Daretor got to work on the lock, a grim smile on his lips. Zimak would feel irked if he could see what was about to happen. Daretor the Honourable, as he sometimes sneeringly called him.
‘Keep company with pigs and you eventually learn to oink.’ The lock clicked open. ‘And pick locks.’
Now to the strands of wire. They carried what the Farvenu called ‘electricity’. Daretor knew little about electricity but he had learnt one fact: separate wires carrying the mysterious force threw sparks and crackles when they touched each other. When that happened, things stopped working.
This sort of cold science would stop all thievery dead, Daretor decided. He wondered how the likes of Zimak would make their way in life if every house had this type of security.
He searched his pockets and found a wooden-handled dagger. Taking care not to disturb the wires, he edged the dagger blade into the gap and, carefully holding the wooden handle, laid the blade across the parallel wires. Instantly, sparks flew and the dagger shot out of Daretor’s hand, narrowly missing his cheek. Eruptions of sparks occurred on several other towers, raining down from windows in cascades. Lights failed all over the place. There were shouts and cries and running feet.

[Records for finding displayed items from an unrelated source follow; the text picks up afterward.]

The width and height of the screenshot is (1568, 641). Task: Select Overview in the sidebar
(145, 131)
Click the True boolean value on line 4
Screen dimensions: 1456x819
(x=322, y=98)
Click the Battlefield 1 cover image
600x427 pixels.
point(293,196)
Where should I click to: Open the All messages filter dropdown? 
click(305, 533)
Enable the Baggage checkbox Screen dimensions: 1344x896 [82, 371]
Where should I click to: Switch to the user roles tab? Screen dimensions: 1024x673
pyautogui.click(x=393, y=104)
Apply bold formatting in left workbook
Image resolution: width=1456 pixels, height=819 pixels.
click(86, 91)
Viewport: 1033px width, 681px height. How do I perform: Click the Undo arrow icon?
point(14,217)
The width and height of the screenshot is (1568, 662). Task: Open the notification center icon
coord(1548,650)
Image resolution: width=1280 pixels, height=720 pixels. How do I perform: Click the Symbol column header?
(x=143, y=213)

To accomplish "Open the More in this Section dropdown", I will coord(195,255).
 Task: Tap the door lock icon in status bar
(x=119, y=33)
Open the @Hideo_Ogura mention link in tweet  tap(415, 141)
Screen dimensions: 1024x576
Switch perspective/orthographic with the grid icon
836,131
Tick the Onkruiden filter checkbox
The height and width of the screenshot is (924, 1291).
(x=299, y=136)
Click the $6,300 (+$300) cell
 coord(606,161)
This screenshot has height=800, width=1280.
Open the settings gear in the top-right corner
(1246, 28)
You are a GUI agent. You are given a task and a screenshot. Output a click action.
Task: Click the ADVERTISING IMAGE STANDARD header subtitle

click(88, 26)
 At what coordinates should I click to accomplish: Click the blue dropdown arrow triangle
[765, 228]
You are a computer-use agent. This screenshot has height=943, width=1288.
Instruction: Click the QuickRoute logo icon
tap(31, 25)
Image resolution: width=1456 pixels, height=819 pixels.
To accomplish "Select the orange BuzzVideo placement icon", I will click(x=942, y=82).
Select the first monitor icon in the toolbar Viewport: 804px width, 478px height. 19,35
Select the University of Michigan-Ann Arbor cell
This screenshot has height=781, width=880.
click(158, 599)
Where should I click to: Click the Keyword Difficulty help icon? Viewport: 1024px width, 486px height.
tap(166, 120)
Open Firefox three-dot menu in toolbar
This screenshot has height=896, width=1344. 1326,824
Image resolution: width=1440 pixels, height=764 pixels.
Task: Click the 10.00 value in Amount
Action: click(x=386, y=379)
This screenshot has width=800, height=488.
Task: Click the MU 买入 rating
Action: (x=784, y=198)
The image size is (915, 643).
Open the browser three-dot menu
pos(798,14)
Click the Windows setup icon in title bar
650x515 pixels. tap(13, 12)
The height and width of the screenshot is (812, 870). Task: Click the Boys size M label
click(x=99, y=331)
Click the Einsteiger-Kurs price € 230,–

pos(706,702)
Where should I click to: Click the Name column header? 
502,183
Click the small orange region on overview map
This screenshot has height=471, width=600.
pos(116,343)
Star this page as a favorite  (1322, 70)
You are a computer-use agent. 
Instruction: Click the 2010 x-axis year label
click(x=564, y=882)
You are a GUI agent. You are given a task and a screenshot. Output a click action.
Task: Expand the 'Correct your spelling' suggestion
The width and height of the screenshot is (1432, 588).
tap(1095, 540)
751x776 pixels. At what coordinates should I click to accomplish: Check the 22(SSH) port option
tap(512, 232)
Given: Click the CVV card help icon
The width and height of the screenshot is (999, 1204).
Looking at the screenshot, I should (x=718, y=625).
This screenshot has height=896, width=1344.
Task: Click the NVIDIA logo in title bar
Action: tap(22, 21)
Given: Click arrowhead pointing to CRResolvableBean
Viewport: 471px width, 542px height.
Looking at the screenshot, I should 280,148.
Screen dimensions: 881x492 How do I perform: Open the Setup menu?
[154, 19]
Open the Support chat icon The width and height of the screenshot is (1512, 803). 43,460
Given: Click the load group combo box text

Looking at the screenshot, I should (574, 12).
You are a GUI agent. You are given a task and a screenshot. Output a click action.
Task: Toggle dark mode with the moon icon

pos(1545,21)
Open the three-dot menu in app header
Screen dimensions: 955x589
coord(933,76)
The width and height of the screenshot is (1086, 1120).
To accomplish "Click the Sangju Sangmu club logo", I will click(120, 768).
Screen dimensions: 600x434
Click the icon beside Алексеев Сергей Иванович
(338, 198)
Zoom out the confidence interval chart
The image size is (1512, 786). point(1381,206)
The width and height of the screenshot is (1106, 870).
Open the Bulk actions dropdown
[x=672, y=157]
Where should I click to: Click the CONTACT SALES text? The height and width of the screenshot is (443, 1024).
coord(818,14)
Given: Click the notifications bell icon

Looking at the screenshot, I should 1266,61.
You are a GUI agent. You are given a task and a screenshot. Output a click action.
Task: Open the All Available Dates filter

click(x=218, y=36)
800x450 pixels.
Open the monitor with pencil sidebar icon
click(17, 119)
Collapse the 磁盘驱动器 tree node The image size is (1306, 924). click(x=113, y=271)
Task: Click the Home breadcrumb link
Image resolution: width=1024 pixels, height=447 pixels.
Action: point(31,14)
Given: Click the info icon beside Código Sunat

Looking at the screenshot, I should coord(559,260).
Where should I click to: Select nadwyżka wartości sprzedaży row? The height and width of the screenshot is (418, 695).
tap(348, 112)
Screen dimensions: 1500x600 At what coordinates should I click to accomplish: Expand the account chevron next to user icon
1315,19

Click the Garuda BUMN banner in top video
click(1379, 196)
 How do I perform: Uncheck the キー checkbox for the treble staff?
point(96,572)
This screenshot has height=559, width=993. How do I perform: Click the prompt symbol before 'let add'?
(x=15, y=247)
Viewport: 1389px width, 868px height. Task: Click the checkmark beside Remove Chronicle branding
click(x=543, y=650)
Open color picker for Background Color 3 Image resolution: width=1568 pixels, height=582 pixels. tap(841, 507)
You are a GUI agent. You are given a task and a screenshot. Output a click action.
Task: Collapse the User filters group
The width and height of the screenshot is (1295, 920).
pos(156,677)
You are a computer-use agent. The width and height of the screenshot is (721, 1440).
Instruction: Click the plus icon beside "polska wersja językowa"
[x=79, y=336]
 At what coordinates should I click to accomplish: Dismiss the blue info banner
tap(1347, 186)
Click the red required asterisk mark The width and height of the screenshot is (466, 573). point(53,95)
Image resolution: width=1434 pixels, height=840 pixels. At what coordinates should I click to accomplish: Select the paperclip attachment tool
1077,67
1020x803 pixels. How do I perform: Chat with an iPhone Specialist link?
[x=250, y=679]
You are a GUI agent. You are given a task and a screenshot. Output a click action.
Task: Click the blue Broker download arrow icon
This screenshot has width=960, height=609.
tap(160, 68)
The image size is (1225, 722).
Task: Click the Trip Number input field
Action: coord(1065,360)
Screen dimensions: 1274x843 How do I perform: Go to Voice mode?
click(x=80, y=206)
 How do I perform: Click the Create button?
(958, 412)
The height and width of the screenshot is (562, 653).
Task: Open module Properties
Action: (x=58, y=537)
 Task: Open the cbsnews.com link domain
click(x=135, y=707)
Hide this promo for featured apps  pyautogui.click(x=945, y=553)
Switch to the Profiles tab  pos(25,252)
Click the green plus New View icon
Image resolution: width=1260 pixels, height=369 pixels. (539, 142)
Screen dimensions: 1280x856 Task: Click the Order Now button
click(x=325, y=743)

Daretor quickly flipped open the window, climbed through, and shut it behind him. Now he must think and behave like Zimak. What would the weasel do next?
‘Try to sell any guard that chanced upon him an old nag while lifting his purse and asking whether he had a pretty sister,’ muttered Daretor as he set off.
Zimak gazed around in momentary panic. Then it dawned on him that something was tugging at his sleeve. He looked down. It was a pageboy.
‘Master, are you all right?’
Zimak swallowed. He fought for control of his bladder while his knees weakened.
‘Where am I?’ he asked, even though he was fairly sure that he would be expected to know.
‘You are outside the audience chamber, Master.’
‘Audience chamber? Whose audience chamber?’
‘The Sacred One’s.’
‘The Sa –’ Zimak groaned inwardly.
Finally pain made its presence felt. Zimak quickly looked down at himself and started patting his limbs, his face, his chest. He found blood-stained bandages.
‘Daretor!’ he exclaimed angrily. ‘More dummart heroics with my body!’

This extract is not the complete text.